Selected passage:
Raul Garcia: From NHI to Saving the Planet
Because Raul Garcia works as a lobbyist, one of his National Hispanic Institute alumni friends jokes that he “practically lives in an LDZ now.”
But Garcia’s also quick to point out that he’s lobbying for communities like the one he came from. He’s putting the public policy and persuasion skills he honed as a high school student — through NHI’s Great Debate, LDZ, and CWS programs — to work for Earthjustice, a non-profit organization that helps protect communities and the environment.
“There’s a lot of lobbying done for the people who will just pay the most,” he observed of his line of work.
But he also notes that NHI’s emphasis on civic and community engagement has shaped his career—and his approach to it.
Garcia currently serves as Earthjustice’s Legislative Director for Healthy Communities in the Policy & Legislation (PAL) department.
According to the Earthjustice website, that means he’s principally concerned with protecting communities from pesticides and toxic chemicals, and he also leads Earthjustice’s team of advocates “dedicated to defending and improving federal safeguards for clean air, clean water, and against toxics exposure.”
While he didn’t set out to become an environmental lawyer, he’s been cognizant of how pollution adversely affects communities of color since growing up in Summit, Illinois. “We had some of the worst air quality in the Chicago area,” he recalled, noting that the park they spent significant time in was literally bordering a plant “spewing toxins into the air.”

Work order 1:
Answer these questions about the Raul Garcia profile:
(a) Which nonprofit organization does Garcia work for?
(b) What is his current title there?
(c) In what town did he grow up?
Work order 2: Can you write the next part of the Raul Garcia profile, picking up after its final sentence?
The entries that come next are separate material, unrelated to the Raul Garcia profile.

Exercise data:
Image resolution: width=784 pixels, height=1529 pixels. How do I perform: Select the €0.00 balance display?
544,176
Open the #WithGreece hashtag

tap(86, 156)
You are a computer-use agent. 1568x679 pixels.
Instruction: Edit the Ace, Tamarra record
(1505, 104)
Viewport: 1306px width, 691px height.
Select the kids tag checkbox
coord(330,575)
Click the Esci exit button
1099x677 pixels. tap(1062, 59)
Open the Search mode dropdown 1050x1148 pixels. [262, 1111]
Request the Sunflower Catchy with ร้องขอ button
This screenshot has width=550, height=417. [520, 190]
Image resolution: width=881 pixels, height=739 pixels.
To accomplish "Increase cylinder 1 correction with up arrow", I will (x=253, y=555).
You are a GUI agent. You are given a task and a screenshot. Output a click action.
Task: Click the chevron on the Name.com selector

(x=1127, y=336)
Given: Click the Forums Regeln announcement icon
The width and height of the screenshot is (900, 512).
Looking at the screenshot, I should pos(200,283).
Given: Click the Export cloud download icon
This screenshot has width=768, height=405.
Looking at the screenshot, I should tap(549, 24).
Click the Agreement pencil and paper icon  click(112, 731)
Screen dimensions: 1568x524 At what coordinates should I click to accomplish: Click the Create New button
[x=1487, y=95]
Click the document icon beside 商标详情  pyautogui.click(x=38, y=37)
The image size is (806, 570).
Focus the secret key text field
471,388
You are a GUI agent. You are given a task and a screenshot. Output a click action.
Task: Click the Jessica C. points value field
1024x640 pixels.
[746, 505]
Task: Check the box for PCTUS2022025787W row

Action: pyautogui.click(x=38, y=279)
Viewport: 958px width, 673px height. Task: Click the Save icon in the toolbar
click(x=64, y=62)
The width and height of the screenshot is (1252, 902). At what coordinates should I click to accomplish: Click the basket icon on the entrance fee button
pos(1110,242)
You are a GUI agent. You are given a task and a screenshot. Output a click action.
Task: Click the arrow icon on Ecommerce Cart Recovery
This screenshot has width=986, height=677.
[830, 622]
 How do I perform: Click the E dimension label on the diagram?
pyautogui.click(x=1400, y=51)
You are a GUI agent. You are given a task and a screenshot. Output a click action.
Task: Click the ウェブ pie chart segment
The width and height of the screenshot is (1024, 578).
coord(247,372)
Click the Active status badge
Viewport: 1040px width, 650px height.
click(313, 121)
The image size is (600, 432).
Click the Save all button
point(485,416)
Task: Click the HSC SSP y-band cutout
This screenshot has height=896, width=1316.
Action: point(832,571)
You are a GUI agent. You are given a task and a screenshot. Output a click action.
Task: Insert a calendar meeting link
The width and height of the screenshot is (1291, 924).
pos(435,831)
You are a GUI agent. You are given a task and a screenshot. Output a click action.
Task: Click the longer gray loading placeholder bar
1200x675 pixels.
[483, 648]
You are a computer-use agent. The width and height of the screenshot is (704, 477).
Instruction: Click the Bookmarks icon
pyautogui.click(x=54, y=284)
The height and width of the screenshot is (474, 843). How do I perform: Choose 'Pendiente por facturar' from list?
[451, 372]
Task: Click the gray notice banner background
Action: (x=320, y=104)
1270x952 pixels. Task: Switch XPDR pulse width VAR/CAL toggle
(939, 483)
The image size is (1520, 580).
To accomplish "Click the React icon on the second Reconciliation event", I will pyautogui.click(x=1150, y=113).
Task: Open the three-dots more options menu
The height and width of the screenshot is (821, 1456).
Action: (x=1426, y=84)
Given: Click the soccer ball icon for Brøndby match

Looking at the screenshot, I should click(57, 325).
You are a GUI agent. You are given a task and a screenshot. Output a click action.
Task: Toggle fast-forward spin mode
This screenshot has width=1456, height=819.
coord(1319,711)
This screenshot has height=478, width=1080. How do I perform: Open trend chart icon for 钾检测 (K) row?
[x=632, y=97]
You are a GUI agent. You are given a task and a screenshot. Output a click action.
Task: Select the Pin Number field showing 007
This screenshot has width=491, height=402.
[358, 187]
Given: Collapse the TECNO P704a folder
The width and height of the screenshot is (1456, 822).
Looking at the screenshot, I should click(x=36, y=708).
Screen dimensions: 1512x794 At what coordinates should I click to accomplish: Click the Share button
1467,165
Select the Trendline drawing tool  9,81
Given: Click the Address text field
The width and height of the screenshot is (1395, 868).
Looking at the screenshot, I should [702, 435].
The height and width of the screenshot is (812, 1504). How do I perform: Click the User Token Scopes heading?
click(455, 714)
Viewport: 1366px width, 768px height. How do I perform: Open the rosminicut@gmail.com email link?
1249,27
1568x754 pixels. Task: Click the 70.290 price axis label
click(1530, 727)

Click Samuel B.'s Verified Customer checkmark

Expected output 1:
(a) Earthjustice
(b) Legislative Director for Healthy Communities in the Policy & Legislation (PAL) department
(c) Summit, Illinois

Expected output 2:
Garcia shifted from immigration law to his role at Earthjustice in 2014, after noticing that some of his clients were suffering from environmental-related health issues. He learned of the position at Earthjustice, which would rely on provisions in the National Environmental Protection Act (NEPA) to engage communities in pushing back against corporations. Though his work does concern the environment, it was the opportunity to spearhead community engagement efforts that moved him to join Earthjustice.
Garcia moved to the Chicago area from Mexico City when he was 10. He started his NHI journey in 2003, as a high school student in Summit, when he was recruited to participate in what was then called the Midwest YLC. He describes the town as one that was “a little rough around the edges,” but also one that produced teams “that always walked into these things with some swagger.”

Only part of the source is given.